Data provided:

┌──

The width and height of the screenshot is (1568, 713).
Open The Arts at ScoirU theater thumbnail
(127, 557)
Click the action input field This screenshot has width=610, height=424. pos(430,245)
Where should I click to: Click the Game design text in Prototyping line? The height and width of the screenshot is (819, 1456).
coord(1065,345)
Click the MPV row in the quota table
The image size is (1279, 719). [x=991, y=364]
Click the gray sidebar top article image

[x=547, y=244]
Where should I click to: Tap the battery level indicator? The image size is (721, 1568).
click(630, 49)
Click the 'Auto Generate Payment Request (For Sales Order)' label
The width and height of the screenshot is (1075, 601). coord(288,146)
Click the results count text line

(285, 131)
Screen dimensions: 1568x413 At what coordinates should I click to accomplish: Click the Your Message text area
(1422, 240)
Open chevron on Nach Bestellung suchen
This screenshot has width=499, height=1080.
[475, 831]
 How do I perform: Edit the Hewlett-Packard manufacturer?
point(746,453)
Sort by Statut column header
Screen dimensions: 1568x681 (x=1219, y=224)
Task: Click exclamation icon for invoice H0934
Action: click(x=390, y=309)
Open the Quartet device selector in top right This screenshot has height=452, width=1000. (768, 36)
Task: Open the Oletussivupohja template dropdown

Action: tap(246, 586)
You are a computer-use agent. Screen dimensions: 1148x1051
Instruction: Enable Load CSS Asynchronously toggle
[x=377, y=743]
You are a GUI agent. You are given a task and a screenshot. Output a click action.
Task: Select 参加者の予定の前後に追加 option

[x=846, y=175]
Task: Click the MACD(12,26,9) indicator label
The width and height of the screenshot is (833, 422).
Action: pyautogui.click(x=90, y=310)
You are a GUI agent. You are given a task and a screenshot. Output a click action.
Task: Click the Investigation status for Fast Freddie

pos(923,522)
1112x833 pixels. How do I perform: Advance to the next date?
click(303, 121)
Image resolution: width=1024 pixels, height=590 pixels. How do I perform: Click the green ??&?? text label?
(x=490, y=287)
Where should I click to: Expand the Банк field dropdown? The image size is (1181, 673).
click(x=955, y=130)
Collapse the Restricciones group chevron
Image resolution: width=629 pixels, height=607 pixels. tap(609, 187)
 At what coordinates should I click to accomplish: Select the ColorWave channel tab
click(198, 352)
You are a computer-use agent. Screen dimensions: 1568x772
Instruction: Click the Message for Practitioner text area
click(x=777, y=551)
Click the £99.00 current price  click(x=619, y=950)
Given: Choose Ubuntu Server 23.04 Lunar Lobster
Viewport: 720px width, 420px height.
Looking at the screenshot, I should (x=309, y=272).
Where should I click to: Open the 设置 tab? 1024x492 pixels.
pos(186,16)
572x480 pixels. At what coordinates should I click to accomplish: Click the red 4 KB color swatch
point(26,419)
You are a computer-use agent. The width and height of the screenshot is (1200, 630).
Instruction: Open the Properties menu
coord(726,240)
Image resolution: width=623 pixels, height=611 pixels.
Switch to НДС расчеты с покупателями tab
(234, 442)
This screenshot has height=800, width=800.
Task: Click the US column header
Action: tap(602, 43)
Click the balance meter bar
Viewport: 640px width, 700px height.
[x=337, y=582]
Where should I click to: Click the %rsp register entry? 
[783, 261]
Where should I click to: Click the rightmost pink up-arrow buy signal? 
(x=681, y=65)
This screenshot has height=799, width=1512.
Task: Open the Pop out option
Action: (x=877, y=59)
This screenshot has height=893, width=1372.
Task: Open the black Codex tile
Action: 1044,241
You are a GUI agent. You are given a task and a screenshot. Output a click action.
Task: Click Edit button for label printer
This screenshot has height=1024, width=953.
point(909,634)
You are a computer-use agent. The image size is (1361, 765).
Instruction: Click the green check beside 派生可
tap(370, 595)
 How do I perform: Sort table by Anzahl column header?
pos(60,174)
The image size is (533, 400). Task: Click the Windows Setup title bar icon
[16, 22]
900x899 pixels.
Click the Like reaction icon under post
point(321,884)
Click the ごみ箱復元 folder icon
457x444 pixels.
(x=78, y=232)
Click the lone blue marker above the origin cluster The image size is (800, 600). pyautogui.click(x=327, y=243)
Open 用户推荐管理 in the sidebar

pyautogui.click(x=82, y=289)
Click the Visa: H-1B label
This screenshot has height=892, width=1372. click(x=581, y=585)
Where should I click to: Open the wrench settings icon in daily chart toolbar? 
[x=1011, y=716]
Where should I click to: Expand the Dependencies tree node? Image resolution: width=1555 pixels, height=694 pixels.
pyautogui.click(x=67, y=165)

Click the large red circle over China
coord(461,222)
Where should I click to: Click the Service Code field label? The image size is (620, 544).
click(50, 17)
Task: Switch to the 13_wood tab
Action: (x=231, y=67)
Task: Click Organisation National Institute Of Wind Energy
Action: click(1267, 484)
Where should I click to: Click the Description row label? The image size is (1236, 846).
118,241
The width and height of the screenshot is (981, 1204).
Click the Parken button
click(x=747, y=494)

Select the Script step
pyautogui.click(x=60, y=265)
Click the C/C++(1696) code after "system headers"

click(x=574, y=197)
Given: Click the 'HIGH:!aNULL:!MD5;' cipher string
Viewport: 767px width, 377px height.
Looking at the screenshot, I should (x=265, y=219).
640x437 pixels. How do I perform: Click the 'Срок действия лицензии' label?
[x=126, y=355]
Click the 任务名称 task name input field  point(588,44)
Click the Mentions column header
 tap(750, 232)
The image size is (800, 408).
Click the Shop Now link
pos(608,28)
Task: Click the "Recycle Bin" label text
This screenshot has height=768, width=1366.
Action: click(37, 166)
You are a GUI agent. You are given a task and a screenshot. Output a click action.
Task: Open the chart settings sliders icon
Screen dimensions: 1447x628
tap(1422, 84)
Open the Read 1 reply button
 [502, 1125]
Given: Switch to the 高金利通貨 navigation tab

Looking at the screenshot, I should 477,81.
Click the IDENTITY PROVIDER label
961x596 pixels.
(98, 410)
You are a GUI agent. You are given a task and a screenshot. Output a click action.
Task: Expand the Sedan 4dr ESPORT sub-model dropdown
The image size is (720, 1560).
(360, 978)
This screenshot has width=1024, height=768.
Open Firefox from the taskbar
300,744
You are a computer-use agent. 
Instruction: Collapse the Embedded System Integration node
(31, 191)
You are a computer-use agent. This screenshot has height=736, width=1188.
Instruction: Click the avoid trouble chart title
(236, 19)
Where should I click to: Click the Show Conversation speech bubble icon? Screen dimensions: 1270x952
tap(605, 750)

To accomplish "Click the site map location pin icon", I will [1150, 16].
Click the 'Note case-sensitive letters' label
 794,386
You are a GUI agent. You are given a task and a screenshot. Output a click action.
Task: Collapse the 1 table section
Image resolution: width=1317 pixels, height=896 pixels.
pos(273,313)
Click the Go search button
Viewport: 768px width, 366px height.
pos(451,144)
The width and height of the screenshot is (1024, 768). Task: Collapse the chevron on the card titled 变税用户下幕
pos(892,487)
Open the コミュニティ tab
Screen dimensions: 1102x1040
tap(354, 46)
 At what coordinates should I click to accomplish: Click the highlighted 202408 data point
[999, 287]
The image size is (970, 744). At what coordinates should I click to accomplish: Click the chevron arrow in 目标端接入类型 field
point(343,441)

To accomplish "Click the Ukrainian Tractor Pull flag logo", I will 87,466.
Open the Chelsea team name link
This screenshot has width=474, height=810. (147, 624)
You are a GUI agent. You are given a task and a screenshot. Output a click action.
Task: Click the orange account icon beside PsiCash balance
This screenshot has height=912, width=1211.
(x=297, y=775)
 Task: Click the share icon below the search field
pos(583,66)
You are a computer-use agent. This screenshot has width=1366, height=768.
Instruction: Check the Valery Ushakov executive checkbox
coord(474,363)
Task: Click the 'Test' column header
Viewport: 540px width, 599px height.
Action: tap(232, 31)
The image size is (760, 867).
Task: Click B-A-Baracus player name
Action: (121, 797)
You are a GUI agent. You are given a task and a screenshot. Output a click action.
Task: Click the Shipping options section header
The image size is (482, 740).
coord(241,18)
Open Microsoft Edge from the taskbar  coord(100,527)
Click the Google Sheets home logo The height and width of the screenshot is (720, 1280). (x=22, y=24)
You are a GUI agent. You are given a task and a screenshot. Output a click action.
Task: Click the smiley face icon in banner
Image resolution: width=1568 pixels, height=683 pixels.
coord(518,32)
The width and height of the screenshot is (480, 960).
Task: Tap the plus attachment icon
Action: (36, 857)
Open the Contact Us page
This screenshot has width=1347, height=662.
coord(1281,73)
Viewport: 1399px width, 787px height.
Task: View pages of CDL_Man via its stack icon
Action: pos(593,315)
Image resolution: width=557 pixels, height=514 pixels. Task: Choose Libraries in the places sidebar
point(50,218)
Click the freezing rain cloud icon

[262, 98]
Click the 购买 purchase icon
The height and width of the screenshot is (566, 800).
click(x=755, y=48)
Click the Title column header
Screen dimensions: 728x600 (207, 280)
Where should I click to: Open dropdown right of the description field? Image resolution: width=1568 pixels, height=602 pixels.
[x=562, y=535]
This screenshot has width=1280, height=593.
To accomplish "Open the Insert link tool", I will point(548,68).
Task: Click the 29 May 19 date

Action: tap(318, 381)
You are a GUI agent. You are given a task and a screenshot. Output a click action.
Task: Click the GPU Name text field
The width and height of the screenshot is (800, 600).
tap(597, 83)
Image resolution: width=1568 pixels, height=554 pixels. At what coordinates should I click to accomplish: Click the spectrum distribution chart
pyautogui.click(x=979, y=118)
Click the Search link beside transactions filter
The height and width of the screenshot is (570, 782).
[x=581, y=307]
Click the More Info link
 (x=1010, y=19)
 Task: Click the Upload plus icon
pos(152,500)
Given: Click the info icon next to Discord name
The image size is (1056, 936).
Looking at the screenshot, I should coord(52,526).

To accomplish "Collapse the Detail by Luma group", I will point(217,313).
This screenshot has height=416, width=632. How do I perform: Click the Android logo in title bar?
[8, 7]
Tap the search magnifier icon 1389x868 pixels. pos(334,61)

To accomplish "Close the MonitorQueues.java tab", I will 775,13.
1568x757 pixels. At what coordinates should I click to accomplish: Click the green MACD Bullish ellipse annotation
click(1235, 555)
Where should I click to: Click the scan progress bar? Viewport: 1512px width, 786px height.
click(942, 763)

└──

What is being asked:
Retype only this portion of the data above: the line containing "You are a computer-use agent. The width", the line containing "900x899 pixels.", and all lines between them, exactly.

Response to this task:
You are a computer-use agent. The width and height of the screenshot is (1200, 630).
Instruction: Open the Properties menu
coord(726,240)
Image resolution: width=623 pixels, height=611 pixels.
Switch to НДС расчеты с покупателями tab
(234, 442)
This screenshot has height=800, width=800.
Task: Click the US column header
Action: tap(602, 43)
Click the balance meter bar
Viewport: 640px width, 700px height.
[x=337, y=582]
Where should I click to: Click the %rsp register entry? 
[783, 261]
Where should I click to: Click the rightmost pink up-arrow buy signal? 
(x=681, y=65)
This screenshot has height=799, width=1512.
Task: Open the Pop out option
Action: (x=877, y=59)
This screenshot has height=893, width=1372.
Task: Open the black Codex tile
Action: 1044,241
You are a GUI agent. You are given a task and a screenshot. Output a click action.
Task: Click Edit button for label printer
This screenshot has height=1024, width=953.
point(909,634)
You are a computer-use agent. The image size is (1361, 765).
Instruction: Click the green check beside 派生可
tap(370, 595)
 How do I perform: Sort table by Anzahl column header?
pos(60,174)
The image size is (533, 400). Task: Click the Windows Setup title bar icon
[16, 22]
900x899 pixels.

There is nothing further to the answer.